The new tool more accurately distinguishes mutations that drive cancer from ones that don’t, and could help focus future research and drug development.
Mathematical model finds the cancer mutations that matter
Researchers have generated a long list of genetic mutations linked to cancer, but sorting out which ones really drive tumors to grow uncontrollably and which ones don’t has been a challenge. A new mathematical model developed by researchers at the Broad Institute of MIT and Harvard and Massachusetts General Hospital (MGH) could help with this task, by accurately picking out the “driver” mutations from the less important “passenger” ones. Doing this more accurately could help drug developers focus their work on the true drivers of cancer.
Previous models have identified many driver mutations, but they largely lack the ability to dig down into the genome at finer scales, and so were often misidentifying passenger mutations as drivers. To reduce this false positive rate, the researchers used sequencing data from more patients than previous efforts to build a more precise model. They also accounted for differences in the overall mutation rate across the genome.
“We are building the most accurate-to-date model of the background rate of mutations in cancer,” said Gad Getz, director of the cancer genome computational analysis group at the Broad Institute, the Paul C. Zamecnik Chair in Oncology at the MGH Cancer Center, and co-senior author of the study in Cancer Cell. “And we are showing that our list of driver mutations is clean from the false positives that previous methods had.”
Cancer mutations tend to recur in the exact same spots in patients’ genomes. The model examined these locations, known as “hotspots.” Some hotspots are in famous cancer driver genes such as RAS and TP53, and their cancer-promoting effects have been verified in the laboratory. However, the authors showed that many other hotspots are actually “passenger hotspots” — specific genomic positions at which mutations frequently occur because these regions are easily mutated.
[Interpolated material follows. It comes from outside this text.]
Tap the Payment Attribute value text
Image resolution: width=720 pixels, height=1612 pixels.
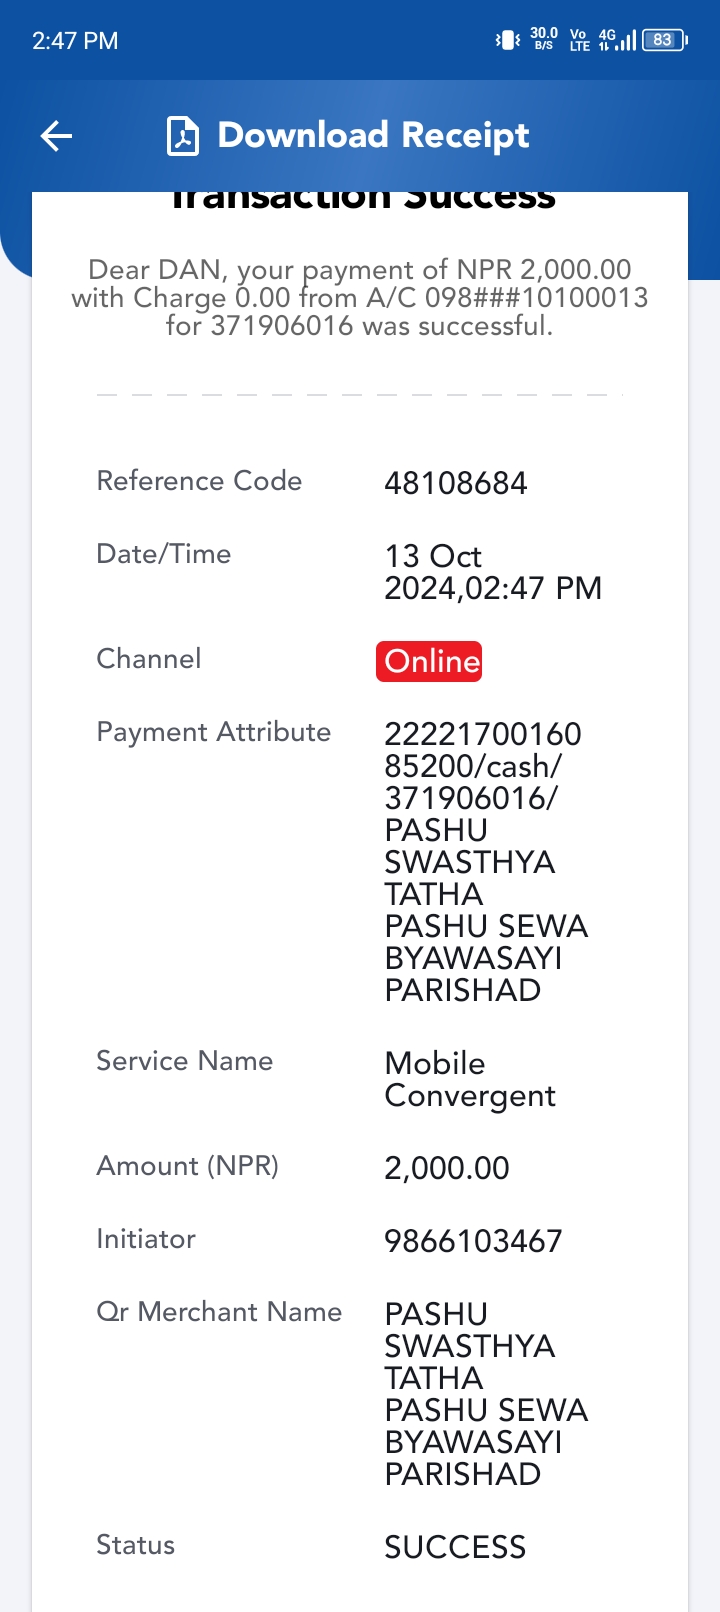click(x=486, y=862)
“The most important thing to come out of the paper is a warning to researchers that just because we see, say, 10 cancer patients who all have the same base pair mutated, that does not mean that's a driver mutation hotspot,” says Michael Lawrence, co-senior author of the paper, an investigator at MGH, and a group leader in computational biology at the Broad Institute. “It doesn't mean that it’s necessarily a mutation that would be worthwhile to spend money and time following up in the lab.”
Needle in a haystack
The research team began working on this new model a few years ago, after reviewing some surprising data generated by another model.
“As datasets got larger and larger, we found implausibly high numbers of these significant hotspot mutations occurring at the exact same genomic position across multiple patients,” says Julian Hess, first author of the paper and a member of the Getz lab. It seemed unlikely that every mutation in all these hotspots was a driver. The researchers began to question the model they were using.
They used genetic data from approximately 10,000 cancer patients to build their new model, and generated a list of driver mutations with a 97 percent reduction in the false positive rate relative to other models.
The study also raised new questions, such as why there are so many passenger hotspots.
"The model's results indicate that there may be as-yet undiscovered genomic features that predispose certain base pairs to be much more intrinsically mutable than others," says Hess. This will be an area of exploration going forward.
The researchers say they may have to refine the model further as datasets grow, to make sure new passenger mutations aren’t being falsely named as drivers. But for now, they say their model is ready for other researchers to use as a better starting point than had been available before.
“The hotspots identified by the new model definitely can be followed up in future research with more confidence that these mutations are actually important in cancer,” says Getz.
This work was supported in part by National Cancer Institute GDAC grants (U24CA143845, U24CA210999).